Personal epistemology and personal experience

The world view of students was investigated by measuring covert causal assumptions about the relationship between the person and physical and social reality. The Attitudes About Reality Scale was designed to measure a philosophical dimension ranging between a belief in social constructionism and a belief in logical positivism. These personal epistemologies are related to demographic markers such as religion and birth order, and to experiential variables such as age and sociopolitical identification. Personal epistemology may predispose individuals to seek courses with a content that is consonant with their preexistent ideology. Epistemological position, however, appears changed only slightly by exposure to courses whose paradigmatic focus emphasizes a particular relationship between the person and reality. Psychologists are becoming increasingly aware that the pursuit of knowledge is not value free.

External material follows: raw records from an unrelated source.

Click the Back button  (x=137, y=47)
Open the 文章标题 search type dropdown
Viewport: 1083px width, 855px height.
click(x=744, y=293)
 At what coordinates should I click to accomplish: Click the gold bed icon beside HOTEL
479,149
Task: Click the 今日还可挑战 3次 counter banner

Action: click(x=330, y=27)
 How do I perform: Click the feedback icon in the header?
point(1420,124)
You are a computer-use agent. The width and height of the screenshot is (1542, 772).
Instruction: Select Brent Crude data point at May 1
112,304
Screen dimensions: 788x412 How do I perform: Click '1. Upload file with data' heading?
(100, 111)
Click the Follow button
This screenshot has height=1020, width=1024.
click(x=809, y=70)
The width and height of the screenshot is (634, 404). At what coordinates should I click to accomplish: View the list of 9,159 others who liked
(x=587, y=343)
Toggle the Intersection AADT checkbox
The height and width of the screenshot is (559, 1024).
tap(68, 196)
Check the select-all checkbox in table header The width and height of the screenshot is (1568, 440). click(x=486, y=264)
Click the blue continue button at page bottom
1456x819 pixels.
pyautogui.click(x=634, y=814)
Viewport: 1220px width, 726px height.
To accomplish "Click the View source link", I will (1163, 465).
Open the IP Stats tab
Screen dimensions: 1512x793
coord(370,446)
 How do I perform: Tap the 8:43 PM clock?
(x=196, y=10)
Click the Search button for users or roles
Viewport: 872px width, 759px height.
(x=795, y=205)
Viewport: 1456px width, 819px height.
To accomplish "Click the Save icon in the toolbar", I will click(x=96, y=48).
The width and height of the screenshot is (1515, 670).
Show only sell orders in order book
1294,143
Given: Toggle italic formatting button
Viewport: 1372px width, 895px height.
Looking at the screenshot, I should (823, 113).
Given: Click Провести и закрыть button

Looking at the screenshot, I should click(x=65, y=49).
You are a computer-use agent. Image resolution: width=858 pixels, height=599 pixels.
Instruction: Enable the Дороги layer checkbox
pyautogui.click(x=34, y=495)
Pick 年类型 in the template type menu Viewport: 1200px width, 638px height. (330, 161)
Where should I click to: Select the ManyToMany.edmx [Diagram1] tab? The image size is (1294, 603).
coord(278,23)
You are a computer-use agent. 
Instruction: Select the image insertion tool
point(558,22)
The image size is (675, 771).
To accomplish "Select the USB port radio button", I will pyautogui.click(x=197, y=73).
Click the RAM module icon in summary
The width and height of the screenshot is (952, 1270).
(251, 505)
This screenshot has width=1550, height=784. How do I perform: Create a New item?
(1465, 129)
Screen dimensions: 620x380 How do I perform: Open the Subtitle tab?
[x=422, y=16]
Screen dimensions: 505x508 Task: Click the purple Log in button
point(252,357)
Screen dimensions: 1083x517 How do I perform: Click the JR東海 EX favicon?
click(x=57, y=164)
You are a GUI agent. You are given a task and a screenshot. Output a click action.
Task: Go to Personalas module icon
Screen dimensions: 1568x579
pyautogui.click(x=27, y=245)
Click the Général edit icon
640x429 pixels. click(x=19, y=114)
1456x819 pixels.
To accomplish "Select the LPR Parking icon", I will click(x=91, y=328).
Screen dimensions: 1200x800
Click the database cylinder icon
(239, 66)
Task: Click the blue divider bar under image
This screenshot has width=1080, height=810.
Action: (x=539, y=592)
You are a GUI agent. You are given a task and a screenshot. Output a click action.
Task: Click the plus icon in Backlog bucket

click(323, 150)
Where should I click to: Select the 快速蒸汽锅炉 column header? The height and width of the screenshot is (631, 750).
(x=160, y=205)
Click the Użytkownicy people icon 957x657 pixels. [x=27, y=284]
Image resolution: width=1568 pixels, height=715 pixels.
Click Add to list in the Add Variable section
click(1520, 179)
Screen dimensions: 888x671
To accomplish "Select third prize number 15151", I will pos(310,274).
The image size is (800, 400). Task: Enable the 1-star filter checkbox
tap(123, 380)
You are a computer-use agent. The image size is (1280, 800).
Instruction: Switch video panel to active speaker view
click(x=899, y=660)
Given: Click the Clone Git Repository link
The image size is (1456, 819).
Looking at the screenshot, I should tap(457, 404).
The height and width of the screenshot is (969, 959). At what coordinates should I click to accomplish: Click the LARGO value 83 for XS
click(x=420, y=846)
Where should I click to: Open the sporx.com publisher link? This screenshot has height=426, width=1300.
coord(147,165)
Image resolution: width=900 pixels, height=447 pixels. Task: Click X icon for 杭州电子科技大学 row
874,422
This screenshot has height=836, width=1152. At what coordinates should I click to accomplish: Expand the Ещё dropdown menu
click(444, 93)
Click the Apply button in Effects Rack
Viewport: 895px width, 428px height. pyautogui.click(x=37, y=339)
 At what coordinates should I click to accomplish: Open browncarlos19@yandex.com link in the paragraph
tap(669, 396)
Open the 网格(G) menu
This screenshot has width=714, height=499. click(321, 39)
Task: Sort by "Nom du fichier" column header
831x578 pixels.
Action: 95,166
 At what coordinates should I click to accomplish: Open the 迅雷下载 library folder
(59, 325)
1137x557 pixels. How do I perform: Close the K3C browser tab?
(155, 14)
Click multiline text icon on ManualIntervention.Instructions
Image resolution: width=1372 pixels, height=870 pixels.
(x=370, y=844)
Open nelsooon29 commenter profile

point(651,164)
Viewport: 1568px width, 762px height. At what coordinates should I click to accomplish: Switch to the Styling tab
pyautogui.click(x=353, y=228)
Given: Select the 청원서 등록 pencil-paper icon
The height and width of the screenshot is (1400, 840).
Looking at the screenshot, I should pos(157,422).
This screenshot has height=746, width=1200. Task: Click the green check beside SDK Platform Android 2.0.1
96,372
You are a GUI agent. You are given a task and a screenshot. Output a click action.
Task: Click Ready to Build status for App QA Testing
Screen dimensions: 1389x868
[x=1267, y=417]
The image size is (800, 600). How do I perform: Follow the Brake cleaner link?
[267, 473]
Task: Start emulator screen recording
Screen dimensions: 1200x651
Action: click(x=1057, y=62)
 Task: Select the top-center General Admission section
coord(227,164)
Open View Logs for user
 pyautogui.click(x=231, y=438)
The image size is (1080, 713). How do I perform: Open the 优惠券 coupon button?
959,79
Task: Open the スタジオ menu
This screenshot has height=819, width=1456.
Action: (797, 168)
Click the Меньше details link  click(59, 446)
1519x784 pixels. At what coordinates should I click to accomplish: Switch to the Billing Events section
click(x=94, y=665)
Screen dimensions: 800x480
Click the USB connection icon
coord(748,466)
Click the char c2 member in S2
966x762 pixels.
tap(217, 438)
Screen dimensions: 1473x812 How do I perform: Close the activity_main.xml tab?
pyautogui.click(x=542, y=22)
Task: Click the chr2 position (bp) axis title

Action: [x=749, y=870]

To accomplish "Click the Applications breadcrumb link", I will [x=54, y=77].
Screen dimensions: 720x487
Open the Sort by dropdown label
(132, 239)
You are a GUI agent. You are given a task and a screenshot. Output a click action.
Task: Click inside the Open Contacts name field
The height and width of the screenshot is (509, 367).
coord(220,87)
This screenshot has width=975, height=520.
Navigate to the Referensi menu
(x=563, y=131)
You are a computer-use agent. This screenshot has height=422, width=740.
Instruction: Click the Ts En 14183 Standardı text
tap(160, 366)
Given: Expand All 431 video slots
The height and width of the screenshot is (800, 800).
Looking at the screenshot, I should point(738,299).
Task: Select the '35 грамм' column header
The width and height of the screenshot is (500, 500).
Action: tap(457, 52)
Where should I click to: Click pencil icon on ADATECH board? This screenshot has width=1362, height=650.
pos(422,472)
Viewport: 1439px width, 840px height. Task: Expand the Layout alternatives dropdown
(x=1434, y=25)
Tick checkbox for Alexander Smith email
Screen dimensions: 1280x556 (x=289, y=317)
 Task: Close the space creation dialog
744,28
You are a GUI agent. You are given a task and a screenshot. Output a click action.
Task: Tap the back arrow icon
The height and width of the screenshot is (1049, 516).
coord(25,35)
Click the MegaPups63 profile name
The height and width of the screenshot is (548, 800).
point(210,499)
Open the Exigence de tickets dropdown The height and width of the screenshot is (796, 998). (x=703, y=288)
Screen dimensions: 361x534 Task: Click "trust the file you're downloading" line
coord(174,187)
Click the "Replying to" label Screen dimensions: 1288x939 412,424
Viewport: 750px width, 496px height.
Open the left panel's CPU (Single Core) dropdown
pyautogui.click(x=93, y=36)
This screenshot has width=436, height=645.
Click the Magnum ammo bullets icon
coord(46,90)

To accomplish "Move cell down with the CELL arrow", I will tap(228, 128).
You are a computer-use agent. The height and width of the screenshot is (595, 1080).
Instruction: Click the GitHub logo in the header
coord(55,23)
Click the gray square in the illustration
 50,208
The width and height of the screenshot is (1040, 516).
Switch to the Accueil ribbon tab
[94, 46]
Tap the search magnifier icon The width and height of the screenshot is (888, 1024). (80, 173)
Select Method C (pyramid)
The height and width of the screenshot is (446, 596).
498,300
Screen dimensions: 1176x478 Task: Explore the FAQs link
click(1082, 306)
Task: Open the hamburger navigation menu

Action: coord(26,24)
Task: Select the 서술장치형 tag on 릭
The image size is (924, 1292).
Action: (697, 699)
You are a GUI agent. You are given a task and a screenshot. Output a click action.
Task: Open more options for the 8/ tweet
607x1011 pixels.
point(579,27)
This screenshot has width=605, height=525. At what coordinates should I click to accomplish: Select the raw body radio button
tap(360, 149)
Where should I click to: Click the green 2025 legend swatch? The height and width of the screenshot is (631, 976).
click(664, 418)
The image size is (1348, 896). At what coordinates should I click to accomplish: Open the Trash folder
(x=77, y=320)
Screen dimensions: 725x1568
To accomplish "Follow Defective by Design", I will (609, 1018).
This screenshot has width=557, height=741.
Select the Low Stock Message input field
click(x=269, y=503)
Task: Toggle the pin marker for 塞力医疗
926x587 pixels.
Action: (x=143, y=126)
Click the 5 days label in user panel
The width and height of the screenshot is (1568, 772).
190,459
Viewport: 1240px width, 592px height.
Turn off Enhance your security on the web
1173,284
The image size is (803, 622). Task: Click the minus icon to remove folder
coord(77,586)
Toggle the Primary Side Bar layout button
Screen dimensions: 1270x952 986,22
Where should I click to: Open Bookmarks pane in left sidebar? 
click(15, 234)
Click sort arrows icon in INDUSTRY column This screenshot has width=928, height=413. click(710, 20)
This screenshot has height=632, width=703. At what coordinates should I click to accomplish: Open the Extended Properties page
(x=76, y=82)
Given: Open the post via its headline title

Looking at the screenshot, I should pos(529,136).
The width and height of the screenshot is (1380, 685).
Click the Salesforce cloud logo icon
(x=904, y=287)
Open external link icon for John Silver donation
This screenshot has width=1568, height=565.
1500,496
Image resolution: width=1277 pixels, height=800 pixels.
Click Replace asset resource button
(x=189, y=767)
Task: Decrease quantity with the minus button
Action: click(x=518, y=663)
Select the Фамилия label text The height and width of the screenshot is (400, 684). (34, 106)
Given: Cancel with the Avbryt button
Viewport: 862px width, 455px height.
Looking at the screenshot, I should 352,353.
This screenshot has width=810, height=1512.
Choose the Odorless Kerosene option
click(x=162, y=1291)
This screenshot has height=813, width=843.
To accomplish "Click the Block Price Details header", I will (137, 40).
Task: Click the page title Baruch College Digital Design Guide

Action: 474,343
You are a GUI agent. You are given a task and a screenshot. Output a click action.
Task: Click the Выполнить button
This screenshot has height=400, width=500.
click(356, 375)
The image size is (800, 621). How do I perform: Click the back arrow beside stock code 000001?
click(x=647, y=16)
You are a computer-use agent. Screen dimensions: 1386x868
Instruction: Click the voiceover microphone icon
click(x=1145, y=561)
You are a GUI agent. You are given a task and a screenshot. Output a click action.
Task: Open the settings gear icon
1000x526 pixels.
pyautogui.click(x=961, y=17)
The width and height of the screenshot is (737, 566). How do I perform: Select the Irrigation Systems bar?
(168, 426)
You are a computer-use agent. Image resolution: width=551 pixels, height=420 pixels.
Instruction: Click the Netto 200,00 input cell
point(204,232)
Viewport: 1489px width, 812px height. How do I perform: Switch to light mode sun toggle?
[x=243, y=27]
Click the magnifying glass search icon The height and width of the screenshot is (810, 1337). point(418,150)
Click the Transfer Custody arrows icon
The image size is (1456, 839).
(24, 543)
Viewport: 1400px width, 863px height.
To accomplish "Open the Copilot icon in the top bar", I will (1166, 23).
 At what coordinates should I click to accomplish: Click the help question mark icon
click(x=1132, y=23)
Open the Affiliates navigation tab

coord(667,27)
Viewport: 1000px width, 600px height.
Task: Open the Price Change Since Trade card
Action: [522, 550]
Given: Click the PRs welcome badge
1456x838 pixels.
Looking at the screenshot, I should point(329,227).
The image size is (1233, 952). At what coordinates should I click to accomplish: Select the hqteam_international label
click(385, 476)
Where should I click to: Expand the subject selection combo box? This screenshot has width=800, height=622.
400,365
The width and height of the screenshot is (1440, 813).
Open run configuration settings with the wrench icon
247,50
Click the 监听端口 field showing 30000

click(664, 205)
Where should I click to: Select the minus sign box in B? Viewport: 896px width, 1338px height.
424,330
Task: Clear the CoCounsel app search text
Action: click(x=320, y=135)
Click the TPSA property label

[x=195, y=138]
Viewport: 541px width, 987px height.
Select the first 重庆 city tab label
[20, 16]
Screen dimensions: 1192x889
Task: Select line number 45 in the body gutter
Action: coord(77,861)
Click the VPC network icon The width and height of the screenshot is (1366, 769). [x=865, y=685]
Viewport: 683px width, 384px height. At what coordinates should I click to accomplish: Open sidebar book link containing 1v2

Personal experience can sensitize people to different aspects of problems and leads some to question the assumptions taken as selfevident by others lacking such experience. Correspondingly, demographic variables—seen as biographical markers of differential experience—are significantly correlated with personal epistemology. Personal epistemology may serve as one of the mechanisms by which past circumstances influence present judgments. The relationship between personal epistemology and personal experience is probably a reflexive one. Although the past influences the present, the past may also be reconstructed by present experience and new social identities. Such changes are marked by changes in personal epistemology.